**Goal of the exercise:** For each line below that contains the string "Kebijakan", copy that line.

· · · ·

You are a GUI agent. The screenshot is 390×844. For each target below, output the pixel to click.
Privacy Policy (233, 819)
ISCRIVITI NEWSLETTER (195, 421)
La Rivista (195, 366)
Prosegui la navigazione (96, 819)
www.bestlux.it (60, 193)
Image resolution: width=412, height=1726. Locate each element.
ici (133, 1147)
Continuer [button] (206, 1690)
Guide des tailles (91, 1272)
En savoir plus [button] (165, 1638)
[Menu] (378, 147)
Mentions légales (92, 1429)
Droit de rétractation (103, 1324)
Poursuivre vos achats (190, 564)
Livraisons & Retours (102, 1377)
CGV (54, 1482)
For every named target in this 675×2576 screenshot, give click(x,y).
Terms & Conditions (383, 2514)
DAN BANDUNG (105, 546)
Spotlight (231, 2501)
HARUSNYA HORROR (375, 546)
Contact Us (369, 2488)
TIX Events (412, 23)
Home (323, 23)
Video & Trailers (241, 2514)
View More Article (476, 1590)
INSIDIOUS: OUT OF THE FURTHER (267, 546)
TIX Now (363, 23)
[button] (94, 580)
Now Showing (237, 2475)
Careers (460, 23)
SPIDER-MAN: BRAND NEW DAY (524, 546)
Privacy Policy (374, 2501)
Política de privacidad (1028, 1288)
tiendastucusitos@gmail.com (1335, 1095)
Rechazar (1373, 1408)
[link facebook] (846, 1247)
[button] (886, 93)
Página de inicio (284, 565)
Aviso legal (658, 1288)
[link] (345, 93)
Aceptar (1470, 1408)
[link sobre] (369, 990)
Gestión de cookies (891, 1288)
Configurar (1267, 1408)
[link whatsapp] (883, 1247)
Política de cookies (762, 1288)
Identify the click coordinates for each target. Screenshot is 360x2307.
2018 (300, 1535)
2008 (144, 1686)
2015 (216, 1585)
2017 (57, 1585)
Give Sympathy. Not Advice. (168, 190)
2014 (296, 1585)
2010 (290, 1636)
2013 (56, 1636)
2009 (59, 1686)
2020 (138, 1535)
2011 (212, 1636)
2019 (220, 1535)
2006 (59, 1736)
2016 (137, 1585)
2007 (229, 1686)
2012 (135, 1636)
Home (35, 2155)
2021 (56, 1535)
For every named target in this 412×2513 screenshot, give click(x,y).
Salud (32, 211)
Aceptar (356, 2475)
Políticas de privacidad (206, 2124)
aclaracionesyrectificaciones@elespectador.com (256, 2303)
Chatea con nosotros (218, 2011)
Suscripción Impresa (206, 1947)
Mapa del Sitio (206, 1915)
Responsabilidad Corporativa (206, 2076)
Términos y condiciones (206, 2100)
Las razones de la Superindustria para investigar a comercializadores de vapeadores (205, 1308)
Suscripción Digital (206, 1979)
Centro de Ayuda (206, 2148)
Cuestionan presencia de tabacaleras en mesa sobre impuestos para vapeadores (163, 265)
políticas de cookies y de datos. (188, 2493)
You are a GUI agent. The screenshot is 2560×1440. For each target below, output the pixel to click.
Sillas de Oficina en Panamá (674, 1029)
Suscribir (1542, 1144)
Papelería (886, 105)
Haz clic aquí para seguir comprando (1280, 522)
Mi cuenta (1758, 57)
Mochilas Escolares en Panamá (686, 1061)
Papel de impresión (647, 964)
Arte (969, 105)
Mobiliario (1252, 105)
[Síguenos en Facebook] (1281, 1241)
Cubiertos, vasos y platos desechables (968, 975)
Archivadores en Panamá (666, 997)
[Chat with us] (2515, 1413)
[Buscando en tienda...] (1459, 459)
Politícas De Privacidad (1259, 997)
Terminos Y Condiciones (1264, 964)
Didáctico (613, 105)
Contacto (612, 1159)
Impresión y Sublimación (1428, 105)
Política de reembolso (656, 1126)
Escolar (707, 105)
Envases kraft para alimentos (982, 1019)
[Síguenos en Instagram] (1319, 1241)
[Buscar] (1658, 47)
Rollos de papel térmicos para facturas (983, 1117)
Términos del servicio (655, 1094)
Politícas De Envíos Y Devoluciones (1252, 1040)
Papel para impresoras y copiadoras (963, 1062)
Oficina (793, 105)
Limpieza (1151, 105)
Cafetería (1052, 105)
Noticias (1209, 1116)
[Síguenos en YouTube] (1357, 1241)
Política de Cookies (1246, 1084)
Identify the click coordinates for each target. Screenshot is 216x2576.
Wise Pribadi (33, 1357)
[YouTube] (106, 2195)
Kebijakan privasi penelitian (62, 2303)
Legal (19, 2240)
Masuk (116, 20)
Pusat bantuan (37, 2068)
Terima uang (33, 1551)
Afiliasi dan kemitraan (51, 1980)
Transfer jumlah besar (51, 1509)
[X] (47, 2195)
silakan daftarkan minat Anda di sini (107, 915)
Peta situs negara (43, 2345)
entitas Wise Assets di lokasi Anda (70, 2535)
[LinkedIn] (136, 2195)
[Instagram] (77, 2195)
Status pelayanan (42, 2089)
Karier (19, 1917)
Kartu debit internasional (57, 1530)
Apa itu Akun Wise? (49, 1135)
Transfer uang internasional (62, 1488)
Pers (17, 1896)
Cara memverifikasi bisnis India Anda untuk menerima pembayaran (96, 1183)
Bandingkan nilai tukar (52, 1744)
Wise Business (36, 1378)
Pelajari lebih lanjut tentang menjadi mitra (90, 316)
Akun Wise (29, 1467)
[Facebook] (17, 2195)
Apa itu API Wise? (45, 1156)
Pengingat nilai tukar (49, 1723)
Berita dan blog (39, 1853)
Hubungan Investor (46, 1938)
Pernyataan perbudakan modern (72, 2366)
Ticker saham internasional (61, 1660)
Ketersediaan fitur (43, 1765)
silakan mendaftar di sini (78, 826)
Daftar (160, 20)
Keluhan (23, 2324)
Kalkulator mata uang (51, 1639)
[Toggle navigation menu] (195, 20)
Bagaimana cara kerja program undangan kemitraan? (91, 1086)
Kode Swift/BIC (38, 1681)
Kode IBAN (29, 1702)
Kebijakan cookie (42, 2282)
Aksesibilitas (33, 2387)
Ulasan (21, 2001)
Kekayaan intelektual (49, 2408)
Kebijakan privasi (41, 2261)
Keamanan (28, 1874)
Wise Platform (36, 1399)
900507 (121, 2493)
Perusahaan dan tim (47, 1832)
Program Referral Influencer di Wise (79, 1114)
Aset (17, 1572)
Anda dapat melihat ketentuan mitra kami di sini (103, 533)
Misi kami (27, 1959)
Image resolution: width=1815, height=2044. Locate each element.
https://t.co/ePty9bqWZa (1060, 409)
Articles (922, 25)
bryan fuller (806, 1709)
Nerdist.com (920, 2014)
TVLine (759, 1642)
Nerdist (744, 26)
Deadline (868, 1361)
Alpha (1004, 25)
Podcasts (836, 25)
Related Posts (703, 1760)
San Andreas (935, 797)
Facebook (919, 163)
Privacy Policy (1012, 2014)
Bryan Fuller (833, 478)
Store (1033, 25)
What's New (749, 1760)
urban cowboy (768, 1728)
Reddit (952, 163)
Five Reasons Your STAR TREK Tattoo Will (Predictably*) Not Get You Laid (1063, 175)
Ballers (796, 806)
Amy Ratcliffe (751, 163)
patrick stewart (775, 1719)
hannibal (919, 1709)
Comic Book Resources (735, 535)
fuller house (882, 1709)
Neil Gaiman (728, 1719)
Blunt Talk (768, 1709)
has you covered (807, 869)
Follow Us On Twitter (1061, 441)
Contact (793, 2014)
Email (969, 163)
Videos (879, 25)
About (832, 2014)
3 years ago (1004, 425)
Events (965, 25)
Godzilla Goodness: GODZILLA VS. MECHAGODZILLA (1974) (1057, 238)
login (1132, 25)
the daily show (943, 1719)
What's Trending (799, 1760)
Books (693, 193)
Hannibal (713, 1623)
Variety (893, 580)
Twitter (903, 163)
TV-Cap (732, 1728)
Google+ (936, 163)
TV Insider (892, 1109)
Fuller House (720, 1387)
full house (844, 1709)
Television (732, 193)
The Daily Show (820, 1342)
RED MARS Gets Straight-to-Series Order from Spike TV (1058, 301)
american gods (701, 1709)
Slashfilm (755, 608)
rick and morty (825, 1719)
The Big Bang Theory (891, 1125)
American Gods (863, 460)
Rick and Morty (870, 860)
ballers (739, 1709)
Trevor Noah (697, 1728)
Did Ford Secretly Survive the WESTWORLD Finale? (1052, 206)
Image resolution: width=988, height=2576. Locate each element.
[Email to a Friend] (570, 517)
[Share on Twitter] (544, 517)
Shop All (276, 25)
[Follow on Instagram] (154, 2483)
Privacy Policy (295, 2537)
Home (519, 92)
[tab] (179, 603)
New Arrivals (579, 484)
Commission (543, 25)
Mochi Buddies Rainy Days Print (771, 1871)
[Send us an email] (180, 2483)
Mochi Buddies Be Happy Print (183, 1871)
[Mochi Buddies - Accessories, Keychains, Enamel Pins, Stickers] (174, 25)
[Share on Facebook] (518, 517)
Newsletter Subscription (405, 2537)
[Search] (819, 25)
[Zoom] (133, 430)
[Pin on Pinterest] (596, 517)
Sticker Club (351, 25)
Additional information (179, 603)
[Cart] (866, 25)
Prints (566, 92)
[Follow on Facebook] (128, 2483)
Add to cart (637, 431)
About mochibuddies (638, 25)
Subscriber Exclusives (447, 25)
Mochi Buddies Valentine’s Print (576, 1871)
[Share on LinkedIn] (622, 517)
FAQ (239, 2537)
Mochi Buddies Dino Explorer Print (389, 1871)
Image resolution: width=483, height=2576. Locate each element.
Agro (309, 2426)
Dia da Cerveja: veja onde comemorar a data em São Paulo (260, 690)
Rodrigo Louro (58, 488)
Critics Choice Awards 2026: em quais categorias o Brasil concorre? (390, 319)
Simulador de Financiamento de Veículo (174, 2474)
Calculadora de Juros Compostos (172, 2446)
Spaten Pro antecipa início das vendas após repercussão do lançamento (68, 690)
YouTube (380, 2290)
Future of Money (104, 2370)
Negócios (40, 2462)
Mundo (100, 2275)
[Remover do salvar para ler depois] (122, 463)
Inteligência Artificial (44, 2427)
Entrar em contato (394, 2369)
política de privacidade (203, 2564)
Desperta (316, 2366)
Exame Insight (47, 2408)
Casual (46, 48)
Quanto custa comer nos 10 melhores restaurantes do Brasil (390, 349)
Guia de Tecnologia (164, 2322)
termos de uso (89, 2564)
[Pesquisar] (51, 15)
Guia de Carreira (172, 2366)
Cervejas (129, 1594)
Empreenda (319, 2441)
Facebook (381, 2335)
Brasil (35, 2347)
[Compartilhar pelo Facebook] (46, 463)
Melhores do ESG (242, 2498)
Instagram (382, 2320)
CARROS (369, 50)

· · · ·

**Exercise solution:**
Kebijakan privasi penelitian (62, 2303)
Kebijakan cookie (42, 2282)
Kebijakan privasi (41, 2261)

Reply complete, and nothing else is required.